As educators, it is our responsibility to take them back to the humanity of person-to-person connection and contact. We need to guide them through the emotions and rejection they are feeling, irst by exploring themselves. We need to find out what their WHY is. What drives them to be passionate about life? Is it social media? Technology? Ultimately, their WHY may be far from anything we might be able to comprehend because of the generational gap. However, by attempting to understand their WHY, we may tap into their schema of the world and together chart a course through life.
So who is to steer this SEL vessel? And what is the tool to steer? Ultimately, teachers have the power to create an environment where children can freely navigate and chart their own paths. Instruction should start with the children first and build from there. As teachers we serve as guides to steer the children in the paths that will help them navigate the ever-changing world of technology. For example, a teacher should understand that children (not to mention many adults) are constantly on devices feeding their brains with instant information and gratification. This is one of the reasons why traditional teaching such as lecturing is obsolete. Information can be obtained in an instant. But the ability to think cannot. As teachers, as steersmen, we need to use tools such as mindfulness to engage children to be aware of all the stimulation by teaching them to be aware of the wave of their thoughts and obstacles they face. We need to guide them in quieting their minds and to be able to cope, judge, and respond appropriately to information they may be exposed to. We also need tools that will engage them to think about their course in life, their personal voyage.
As a teacher, I have used my passion for mindfulness, SEL, and relevance to fuel my teaching. Especially on the rural island of Molokai, it is important that I tap into the students’ perspectives because they are brought up in an environment that is unique from most of the world. At the same time, I still see the effect that modern technology is having on this rural island with a population of 7,000. I teach the students Response Ability: the ability to respond to emotions of rejection, failure, and loss. Everyday, I use metaphors to connect to the children. On a daily basis, I refer to my class as OUR canoe.
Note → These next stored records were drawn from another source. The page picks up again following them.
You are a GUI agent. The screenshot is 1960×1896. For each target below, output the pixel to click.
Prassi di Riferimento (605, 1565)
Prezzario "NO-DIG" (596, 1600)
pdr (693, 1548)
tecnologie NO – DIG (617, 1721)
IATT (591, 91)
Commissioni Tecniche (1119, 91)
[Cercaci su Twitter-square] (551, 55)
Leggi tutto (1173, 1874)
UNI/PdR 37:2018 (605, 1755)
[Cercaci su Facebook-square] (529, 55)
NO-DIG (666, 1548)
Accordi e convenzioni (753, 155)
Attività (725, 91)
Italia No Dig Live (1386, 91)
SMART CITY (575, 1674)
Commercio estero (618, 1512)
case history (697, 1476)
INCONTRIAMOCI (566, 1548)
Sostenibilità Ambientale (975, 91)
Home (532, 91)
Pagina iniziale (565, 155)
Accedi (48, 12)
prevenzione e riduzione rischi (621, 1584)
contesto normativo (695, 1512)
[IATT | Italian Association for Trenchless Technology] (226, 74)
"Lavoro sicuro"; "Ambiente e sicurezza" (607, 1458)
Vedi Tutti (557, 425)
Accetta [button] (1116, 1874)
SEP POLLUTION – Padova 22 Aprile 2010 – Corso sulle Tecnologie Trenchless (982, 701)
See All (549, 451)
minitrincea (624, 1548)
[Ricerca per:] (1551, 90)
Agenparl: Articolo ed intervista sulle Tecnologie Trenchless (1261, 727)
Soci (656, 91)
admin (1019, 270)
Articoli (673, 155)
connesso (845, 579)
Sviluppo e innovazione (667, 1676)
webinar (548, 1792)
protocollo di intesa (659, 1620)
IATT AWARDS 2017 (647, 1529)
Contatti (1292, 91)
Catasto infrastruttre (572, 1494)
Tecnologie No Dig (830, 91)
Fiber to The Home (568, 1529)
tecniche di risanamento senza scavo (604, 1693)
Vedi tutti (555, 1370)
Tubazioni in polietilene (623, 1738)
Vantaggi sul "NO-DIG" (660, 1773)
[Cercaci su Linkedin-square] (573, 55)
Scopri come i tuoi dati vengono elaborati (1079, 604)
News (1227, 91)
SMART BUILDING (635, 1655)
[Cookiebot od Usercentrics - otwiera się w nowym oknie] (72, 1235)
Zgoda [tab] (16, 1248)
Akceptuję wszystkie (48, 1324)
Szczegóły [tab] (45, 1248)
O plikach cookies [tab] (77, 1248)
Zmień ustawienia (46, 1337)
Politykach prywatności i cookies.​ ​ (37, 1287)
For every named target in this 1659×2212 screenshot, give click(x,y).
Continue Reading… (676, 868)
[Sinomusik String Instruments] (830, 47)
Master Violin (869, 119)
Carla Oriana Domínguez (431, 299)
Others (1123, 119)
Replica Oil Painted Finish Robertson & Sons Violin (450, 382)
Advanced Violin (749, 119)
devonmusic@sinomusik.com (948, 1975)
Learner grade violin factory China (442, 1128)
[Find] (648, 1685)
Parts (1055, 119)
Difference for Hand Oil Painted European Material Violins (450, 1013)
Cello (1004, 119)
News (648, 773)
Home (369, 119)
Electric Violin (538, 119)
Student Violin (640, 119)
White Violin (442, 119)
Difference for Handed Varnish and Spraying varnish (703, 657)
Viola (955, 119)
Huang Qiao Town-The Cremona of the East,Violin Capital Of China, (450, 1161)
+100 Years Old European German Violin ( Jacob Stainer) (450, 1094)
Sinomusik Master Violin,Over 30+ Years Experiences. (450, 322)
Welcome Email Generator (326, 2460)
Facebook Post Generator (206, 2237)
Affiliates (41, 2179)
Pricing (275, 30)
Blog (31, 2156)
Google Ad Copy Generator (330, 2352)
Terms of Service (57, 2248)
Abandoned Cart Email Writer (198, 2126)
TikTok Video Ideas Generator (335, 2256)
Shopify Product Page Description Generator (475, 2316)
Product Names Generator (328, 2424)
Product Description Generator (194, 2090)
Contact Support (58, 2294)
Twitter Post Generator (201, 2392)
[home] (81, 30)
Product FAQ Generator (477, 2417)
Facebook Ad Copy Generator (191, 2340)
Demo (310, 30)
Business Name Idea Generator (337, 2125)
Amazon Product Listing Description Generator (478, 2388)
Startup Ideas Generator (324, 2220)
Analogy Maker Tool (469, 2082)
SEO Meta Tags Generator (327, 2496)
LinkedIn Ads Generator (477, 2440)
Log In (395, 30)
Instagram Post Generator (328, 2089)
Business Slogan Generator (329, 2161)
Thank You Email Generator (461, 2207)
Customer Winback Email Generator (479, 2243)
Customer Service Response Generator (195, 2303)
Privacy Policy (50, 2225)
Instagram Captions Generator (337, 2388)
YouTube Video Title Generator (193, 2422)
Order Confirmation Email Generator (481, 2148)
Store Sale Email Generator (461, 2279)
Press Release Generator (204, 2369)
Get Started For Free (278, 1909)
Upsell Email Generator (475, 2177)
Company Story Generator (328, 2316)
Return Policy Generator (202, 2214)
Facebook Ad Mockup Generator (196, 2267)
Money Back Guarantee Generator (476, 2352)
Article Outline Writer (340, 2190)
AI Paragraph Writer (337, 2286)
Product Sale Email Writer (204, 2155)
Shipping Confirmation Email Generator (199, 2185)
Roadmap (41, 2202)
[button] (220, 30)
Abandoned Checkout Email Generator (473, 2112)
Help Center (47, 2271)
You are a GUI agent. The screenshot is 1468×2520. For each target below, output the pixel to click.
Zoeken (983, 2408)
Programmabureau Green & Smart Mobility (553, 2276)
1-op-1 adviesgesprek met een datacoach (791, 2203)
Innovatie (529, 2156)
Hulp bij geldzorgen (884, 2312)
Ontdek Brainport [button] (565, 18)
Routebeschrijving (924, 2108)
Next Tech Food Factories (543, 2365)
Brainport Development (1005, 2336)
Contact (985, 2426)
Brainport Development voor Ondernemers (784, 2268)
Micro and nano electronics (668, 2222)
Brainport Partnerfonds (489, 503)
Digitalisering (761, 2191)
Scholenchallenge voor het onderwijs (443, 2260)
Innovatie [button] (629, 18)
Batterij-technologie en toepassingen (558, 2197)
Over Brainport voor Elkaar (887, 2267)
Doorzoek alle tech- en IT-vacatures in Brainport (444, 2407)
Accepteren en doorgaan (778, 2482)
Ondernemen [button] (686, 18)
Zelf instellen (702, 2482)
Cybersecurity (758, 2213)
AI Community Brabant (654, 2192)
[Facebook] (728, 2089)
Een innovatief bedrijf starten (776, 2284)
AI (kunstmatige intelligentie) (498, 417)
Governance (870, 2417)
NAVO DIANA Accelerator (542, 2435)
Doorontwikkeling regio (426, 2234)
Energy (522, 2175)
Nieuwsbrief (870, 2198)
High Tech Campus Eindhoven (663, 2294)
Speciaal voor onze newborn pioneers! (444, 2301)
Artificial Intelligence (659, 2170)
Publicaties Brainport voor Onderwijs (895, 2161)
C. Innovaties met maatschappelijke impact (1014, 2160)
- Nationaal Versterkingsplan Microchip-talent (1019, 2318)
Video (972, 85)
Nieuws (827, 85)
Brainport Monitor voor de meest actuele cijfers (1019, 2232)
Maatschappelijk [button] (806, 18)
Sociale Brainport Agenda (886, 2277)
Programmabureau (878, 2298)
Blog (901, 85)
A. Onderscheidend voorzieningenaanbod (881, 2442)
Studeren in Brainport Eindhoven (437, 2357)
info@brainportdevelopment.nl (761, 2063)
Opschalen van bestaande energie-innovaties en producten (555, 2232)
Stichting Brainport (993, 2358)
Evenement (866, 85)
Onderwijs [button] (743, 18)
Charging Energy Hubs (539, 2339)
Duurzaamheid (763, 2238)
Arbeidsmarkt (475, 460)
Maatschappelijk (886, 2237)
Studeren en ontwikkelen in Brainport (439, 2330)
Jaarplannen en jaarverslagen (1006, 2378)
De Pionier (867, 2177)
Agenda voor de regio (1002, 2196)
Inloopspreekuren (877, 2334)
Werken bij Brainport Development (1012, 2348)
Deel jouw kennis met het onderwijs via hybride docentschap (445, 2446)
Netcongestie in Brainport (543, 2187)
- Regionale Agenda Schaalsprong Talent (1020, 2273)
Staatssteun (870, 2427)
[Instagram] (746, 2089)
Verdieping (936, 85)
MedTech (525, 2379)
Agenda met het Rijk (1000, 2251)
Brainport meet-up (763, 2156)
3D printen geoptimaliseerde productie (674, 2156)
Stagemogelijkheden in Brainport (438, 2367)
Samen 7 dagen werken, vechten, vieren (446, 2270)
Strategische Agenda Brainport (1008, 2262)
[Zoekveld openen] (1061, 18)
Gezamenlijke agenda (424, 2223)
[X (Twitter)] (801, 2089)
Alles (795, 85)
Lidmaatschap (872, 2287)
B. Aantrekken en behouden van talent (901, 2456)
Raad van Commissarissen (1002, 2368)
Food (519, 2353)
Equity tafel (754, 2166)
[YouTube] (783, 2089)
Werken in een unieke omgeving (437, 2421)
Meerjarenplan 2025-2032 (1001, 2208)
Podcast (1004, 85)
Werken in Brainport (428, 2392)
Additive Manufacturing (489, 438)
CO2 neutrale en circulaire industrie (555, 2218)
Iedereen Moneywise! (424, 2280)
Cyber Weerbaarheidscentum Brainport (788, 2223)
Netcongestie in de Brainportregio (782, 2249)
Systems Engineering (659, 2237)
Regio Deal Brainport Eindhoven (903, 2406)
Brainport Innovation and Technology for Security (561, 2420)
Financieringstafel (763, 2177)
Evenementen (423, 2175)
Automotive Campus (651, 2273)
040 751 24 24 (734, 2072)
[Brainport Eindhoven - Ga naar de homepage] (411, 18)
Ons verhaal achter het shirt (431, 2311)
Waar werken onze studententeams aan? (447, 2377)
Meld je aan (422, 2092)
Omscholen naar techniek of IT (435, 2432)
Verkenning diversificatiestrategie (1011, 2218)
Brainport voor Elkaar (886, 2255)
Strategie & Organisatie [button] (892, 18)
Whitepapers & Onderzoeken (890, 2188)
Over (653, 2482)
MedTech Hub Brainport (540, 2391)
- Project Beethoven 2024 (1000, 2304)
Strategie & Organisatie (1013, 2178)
My writing rubrics mirror a fishing tournament. When I talk about accuracy, I mention hunting. And I constantly relate everything they learn to WHY it’s relevant to their future and life and let them know that I genuinely care about them.
The next WAVE of education is to start with the students, understand them, build them up with relevancy and compassion, and connect with them so we can help steer them through the currents of life. Social and emotional learning and patience are the vessels that will help us take care of our future stewards. Once we have instilled the passion to learn, and engaged their minds, they can voyage across the world like Hōkūleʻa, riding the wave of life.